[Items from a dataset]
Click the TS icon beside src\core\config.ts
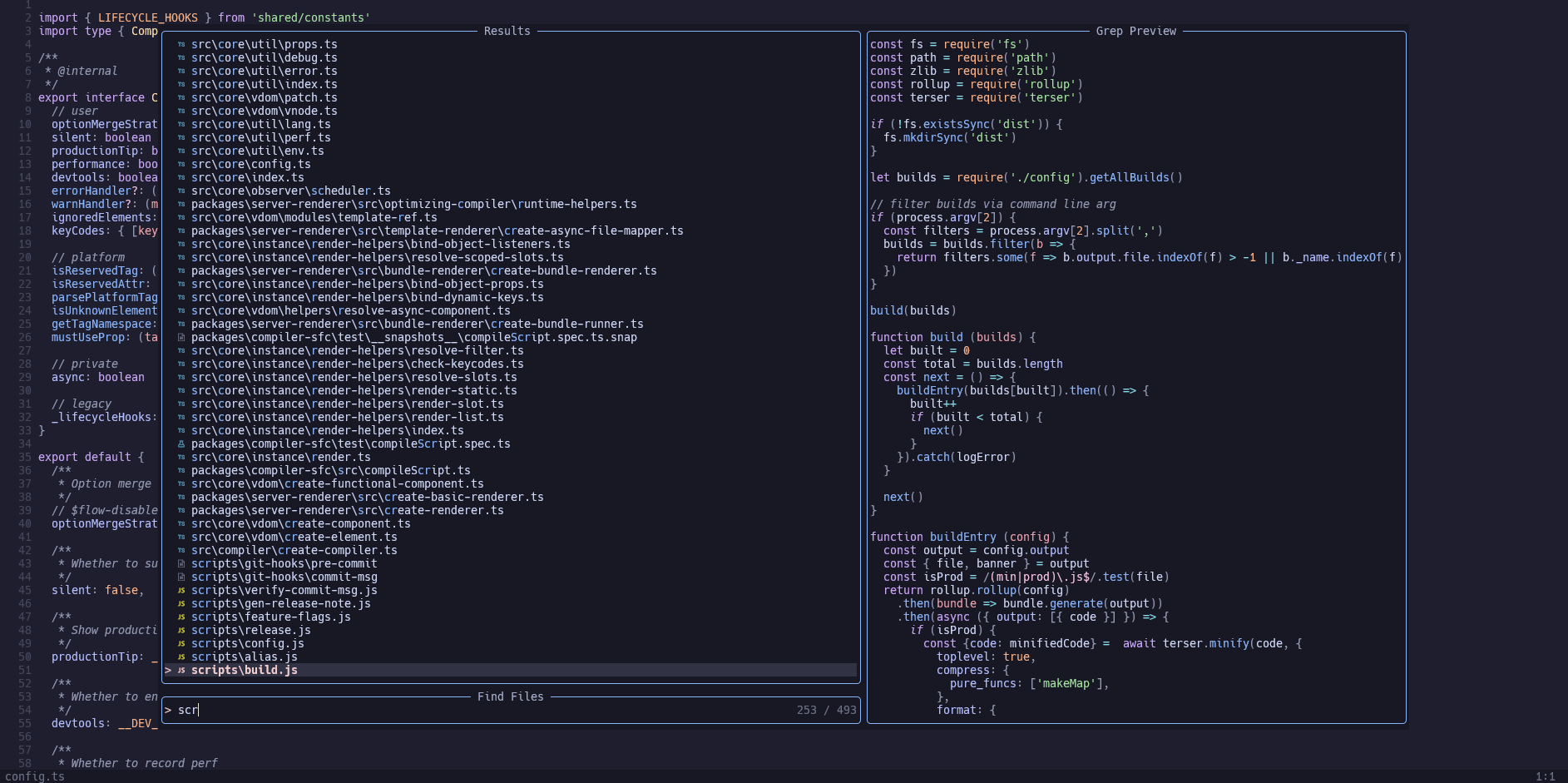The width and height of the screenshot is (1568, 783). coord(181,164)
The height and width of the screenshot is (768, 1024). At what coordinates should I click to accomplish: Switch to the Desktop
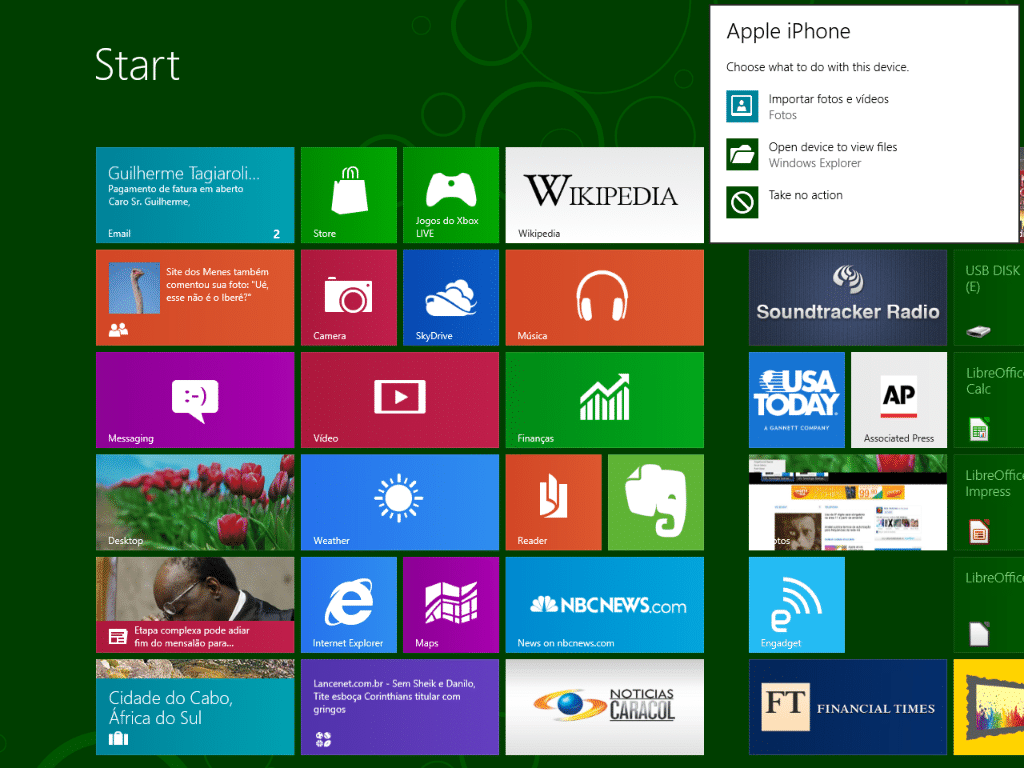click(194, 502)
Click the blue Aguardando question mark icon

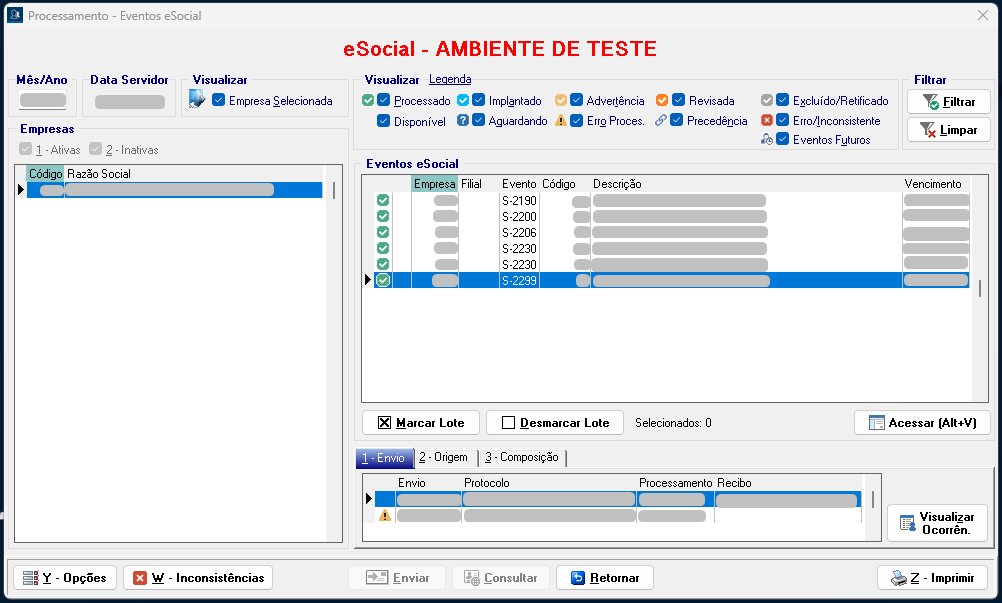463,121
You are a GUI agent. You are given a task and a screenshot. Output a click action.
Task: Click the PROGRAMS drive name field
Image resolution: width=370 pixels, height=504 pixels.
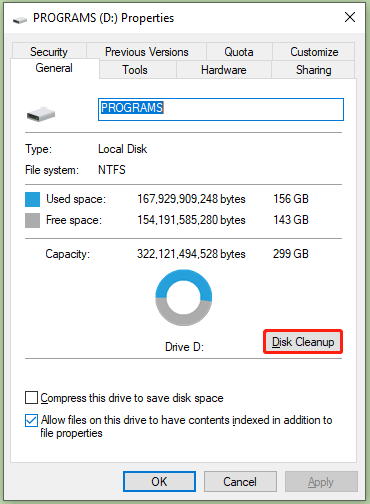click(x=221, y=109)
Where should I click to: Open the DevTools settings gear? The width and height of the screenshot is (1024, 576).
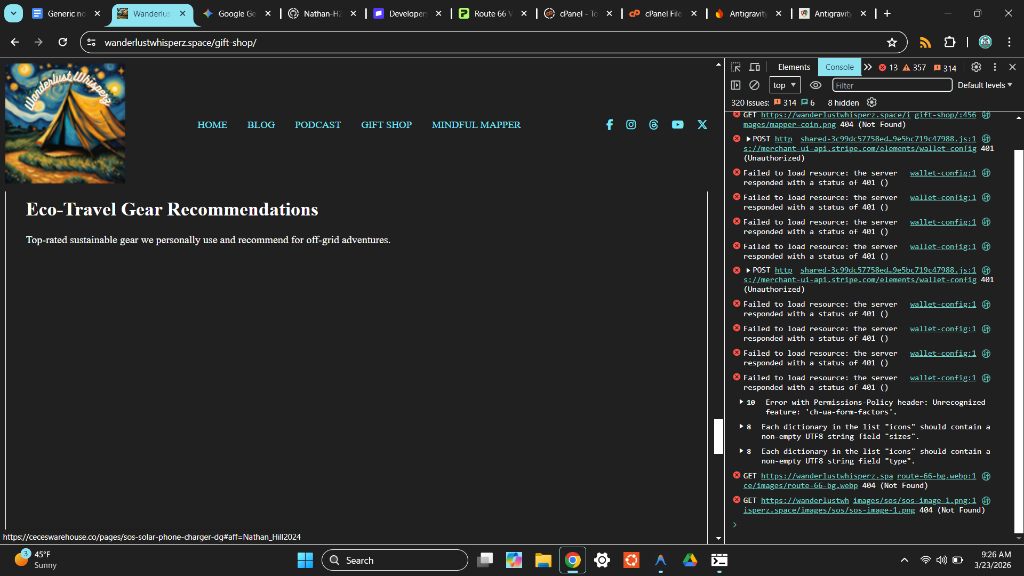click(976, 67)
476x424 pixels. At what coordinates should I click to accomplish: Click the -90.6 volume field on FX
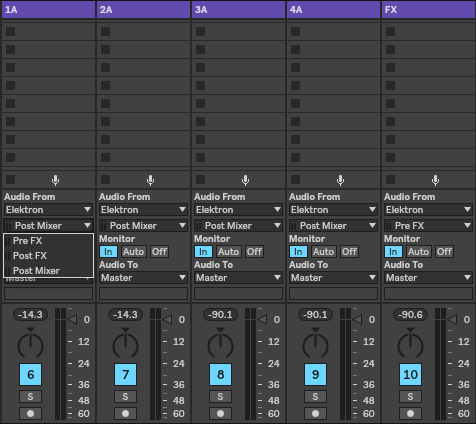point(410,314)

- [Work to complete]: Please repeat every record above exactly, but leave out the pictures.

- [Response box]:
Click the TS icon beside src\core\config.ts
The width and height of the screenshot is (1568, 783). coord(181,164)
The height and width of the screenshot is (768, 1024). At what coordinates should I click to accomplish: Switch to the Desktop
click(194, 502)
Click the blue Aguardando question mark icon

463,121
You are a GUI agent. You are given a task and a screenshot. Output a click action.
Task: Click the PROGRAMS drive name field
Image resolution: width=370 pixels, height=504 pixels.
click(x=221, y=109)
Where should I click to: Open the DevTools settings gear? The width and height of the screenshot is (1024, 576).
click(976, 67)
476x424 pixels. At what coordinates should I click to accomplish: Click the -90.6 volume field on FX
point(410,314)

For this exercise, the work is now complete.